# New to the block



## StellaRose (12 mo ago)

I'm recently separated and new to this support group. Hoping to meet a lot of cool people to get/give support.


----------



## ConanHub (Aug 9, 2013)

Your stage name strikes a chord and rings a bell.

Welcome aboard.


----------



## Angie?or… (Nov 15, 2021)

Welcome!


----------



## 346745 (Oct 7, 2020)

Greetings


----------



## Ursula (Dec 2, 2016)

Welcome aboard!


----------



## Numb26 (Sep 11, 2019)

Welcome!


----------



## StellaRose (12 mo ago)

Thank you all for the warm welcomes!! What do I need to know to make the most out of this site? Help me get caught up.


----------



## TXTrini (Oct 2, 2013)

Welcome, StellaRose. This is a great community for support, when you're comfortable enough to reach out.


----------



## Ragnar Ragnasson (Mar 4, 2018)

Only the cool people will respond with answers though. 😉


----------



## ConanHub (Aug 9, 2013)

StellaRose said:


> Thank you all for the warm welcomes!! What do I need to know to make the most out of this site? Help me get caught up.

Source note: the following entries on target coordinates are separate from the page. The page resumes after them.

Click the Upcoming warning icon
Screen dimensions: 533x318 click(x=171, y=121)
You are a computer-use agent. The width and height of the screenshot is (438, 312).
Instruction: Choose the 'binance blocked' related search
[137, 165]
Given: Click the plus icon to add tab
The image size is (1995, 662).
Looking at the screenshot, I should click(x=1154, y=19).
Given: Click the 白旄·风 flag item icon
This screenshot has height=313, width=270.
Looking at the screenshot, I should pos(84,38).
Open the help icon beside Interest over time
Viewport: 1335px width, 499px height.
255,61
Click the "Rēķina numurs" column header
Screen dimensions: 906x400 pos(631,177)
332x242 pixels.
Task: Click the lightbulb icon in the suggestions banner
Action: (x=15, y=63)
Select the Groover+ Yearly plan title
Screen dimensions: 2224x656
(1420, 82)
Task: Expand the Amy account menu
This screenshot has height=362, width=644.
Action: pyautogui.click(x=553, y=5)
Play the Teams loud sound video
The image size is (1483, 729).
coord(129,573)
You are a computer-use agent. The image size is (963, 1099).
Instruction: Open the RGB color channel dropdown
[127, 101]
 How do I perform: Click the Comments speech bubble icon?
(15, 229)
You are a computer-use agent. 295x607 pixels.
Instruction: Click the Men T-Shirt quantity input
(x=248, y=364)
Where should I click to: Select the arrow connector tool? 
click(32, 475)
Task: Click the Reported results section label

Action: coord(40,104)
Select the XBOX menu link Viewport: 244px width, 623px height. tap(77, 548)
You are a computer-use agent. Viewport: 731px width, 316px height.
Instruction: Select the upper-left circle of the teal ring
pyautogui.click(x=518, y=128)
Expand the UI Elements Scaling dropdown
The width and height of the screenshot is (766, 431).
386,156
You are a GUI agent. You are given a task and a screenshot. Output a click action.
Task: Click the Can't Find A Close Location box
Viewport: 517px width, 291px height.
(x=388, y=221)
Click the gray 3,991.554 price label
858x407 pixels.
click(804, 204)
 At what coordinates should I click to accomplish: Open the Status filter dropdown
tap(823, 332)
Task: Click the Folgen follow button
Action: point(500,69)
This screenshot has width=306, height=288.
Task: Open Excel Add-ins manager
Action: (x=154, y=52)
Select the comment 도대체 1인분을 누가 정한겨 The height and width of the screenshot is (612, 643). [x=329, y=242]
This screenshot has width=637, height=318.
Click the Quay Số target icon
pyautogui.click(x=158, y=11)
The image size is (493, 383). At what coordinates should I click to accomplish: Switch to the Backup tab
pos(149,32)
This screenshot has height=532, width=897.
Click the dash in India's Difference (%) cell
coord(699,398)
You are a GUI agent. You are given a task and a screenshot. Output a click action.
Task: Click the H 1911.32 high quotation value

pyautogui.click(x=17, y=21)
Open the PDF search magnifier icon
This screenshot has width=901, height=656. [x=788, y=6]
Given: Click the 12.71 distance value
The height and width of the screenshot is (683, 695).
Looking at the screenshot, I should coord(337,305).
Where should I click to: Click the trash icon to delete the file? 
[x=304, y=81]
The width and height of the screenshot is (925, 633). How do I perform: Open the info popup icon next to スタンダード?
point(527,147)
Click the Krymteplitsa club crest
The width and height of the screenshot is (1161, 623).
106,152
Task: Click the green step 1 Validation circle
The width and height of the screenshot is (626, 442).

Start reading threads you might be interested in and maybe even comment or offer advice if it's something you know about or have experienced.


----------



## MattMatt (May 19, 2012)

Hello, @StellaRose Welcome to TAM.


----------



## 346745 (Oct 7, 2020)

Just visit various topics. Some may catch your eye


----------



## StellaRose (12 mo ago)

Longtime Hubby said:


> Just visit various topics. Some may catch your eye


This site seems very overwhelming.


----------



## 346745 (Oct 7, 2020)

It can be. Small doses are best.


----------



## Lotsofheart73 (Oct 13, 2021)

Hi. I’ve found it helpful to pick a few threads and read them and see what others are going thru & how they’ve handled their situation.


----------